There are several important issues identified in terms of medical care for this young population. To begin with, identifying such a young coinfected population whose median age is 24 years at the time of infection raises concerns about the morbidity and mortality related to disease progression that these individuals may face over time. 27,28 Studies on treating HIV and coinfection are usually conducted in older populations; thus, little is known about treatment early in disease progression. There is some evidence to suggest that treating HCV before starting HIV therapies may be important for coinfected individuals. 3 Furthermore, IDUs are less likely to receive antiretroviral therapies, especially female and young IDUs, even when such therapies are distributed free of charge. 29,30 Looking at trends in AIDS, less likely to receive therapy are aboriginal and African-American populations, who make up proportionally more of the IDU population in North America. 15,30 Hence, in terms of treating coinfection, young IDUs, particularly marginalized populations, will become increasingly important.

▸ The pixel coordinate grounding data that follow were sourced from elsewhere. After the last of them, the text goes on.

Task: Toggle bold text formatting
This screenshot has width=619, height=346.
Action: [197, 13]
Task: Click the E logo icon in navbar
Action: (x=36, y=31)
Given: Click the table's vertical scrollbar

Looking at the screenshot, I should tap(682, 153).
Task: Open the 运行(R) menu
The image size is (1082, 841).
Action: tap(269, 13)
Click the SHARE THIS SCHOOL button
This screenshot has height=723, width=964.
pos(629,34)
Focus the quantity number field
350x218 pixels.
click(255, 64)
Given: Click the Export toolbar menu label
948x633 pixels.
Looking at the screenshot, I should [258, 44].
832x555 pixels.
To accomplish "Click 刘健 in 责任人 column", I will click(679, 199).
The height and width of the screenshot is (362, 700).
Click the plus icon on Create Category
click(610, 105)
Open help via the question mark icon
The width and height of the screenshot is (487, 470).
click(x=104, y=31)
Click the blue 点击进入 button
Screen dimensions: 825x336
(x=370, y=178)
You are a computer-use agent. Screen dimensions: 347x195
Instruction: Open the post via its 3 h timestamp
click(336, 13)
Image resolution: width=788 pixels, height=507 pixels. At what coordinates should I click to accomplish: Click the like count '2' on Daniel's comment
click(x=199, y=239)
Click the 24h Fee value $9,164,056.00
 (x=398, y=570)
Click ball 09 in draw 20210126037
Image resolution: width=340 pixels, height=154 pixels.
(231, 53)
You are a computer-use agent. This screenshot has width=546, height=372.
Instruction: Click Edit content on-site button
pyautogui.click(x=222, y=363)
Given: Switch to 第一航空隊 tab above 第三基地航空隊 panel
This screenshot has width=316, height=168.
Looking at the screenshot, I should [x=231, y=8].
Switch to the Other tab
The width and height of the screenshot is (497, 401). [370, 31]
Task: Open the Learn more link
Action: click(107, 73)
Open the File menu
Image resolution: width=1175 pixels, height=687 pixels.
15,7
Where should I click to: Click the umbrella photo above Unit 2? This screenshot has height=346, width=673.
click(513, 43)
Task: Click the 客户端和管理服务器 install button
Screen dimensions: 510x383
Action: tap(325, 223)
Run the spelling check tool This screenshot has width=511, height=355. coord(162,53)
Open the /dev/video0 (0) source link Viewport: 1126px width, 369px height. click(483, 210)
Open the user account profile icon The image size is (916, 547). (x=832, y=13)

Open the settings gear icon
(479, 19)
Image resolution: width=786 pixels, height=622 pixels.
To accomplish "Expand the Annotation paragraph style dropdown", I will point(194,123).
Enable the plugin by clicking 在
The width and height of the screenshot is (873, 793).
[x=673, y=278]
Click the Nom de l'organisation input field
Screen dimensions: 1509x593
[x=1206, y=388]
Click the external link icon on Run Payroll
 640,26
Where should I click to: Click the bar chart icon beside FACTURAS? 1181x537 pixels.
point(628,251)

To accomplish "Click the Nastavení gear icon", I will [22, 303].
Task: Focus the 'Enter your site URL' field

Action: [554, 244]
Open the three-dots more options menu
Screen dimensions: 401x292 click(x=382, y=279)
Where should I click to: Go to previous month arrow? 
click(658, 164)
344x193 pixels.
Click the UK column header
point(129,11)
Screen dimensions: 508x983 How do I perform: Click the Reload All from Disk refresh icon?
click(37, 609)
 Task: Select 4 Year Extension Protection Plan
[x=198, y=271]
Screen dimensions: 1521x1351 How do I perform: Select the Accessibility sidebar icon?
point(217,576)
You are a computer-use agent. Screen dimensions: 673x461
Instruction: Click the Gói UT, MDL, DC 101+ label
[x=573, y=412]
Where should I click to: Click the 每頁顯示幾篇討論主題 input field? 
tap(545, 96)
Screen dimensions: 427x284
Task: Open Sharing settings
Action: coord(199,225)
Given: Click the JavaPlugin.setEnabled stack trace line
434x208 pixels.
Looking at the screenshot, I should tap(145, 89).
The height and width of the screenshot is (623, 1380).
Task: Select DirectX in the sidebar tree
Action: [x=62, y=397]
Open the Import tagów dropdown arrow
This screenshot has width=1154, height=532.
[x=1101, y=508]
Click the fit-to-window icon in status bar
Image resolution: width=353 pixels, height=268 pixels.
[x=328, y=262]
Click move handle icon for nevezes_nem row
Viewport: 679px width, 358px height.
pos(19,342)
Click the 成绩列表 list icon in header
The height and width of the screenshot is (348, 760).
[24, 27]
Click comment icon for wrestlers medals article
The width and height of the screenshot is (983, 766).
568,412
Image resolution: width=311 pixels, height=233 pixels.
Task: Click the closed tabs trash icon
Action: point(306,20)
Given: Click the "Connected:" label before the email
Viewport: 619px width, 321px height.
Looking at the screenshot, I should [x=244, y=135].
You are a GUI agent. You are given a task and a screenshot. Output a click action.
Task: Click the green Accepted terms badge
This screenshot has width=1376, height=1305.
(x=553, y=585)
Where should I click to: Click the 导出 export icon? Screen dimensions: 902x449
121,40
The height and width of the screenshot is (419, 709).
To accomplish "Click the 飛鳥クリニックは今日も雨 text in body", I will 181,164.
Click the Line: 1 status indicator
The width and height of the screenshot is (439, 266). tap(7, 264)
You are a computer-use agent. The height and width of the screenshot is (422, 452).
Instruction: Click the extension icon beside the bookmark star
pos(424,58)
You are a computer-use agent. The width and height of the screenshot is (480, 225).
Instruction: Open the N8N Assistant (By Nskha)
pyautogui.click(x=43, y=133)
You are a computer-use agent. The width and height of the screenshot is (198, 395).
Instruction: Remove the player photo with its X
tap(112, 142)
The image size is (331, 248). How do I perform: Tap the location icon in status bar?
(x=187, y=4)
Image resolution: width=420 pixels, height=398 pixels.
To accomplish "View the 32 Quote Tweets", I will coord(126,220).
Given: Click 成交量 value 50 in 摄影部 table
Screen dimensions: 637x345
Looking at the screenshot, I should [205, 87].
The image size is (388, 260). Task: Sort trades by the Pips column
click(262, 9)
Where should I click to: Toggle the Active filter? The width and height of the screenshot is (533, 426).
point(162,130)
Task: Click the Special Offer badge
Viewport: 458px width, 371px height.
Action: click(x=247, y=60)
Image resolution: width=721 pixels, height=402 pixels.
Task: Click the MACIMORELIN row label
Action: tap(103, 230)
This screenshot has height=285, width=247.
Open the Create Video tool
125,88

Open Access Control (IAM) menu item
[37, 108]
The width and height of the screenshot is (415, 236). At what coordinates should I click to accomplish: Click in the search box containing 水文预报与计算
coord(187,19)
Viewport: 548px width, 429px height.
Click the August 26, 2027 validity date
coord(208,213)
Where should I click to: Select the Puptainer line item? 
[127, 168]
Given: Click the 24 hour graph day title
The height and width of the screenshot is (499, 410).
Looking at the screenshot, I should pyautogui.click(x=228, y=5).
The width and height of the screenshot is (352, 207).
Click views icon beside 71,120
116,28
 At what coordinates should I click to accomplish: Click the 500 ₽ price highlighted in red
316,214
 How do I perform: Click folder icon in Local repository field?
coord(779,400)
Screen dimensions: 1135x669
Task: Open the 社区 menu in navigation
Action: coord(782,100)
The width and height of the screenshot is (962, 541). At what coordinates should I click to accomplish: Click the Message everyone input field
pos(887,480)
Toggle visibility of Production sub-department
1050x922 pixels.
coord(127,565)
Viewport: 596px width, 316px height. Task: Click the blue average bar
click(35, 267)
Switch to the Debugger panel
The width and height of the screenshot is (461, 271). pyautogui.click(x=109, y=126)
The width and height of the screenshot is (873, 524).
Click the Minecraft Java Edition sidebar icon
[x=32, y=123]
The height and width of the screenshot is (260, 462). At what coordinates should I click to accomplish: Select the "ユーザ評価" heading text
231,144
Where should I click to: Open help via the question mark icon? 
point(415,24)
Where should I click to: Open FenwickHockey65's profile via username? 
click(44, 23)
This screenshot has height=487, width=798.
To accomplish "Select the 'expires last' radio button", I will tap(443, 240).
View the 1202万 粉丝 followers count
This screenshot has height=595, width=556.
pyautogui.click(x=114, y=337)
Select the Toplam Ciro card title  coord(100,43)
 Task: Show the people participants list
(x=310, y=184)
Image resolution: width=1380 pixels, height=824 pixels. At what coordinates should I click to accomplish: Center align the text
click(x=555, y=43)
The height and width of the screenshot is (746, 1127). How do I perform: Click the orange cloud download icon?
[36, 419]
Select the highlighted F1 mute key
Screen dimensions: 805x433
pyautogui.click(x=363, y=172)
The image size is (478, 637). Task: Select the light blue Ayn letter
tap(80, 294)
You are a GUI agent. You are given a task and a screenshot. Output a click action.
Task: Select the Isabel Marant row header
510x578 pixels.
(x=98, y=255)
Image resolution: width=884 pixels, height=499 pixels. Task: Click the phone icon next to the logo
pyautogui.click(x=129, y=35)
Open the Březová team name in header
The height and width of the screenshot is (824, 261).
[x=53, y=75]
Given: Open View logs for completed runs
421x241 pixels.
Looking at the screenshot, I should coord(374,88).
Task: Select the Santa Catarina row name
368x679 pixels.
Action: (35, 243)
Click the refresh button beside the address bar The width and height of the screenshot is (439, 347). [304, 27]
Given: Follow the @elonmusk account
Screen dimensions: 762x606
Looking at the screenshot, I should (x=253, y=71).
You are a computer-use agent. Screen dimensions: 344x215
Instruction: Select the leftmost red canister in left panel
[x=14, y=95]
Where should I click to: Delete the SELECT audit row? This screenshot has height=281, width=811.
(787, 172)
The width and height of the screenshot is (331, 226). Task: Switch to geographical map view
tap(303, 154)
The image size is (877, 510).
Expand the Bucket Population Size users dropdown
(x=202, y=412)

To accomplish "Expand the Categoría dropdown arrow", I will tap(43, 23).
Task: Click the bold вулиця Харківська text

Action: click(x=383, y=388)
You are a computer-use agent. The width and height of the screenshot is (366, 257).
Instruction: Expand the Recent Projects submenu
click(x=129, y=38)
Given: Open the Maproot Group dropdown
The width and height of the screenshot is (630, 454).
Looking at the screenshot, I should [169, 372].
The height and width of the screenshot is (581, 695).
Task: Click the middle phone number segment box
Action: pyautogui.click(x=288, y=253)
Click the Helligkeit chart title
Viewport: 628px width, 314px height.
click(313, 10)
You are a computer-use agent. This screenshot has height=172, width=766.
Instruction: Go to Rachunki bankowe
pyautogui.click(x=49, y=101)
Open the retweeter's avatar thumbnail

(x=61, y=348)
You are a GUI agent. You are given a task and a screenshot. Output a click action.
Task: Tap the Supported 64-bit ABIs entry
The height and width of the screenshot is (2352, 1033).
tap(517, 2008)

The number of people in this study identified as HIV and HCV coinfected was alarming, particularly in light of their young age. Regardless of differences in transmissibility, the similarity in transmission routes between HIV and HCV may make coinfection a universal phenomenon for high-risk youth living in HIV and HCV endemic areas unless immediate preventative action occurs. Given the scientific uncertainty surrounding appropriate treatment of coinfection and the interaction between the 2 infections, the future life expectancy and quality of life for these youth are under severe threat. The data from this study suggest that this is no small problem and that coinfection may become ubiquitous for young IDUs living in endemic areas.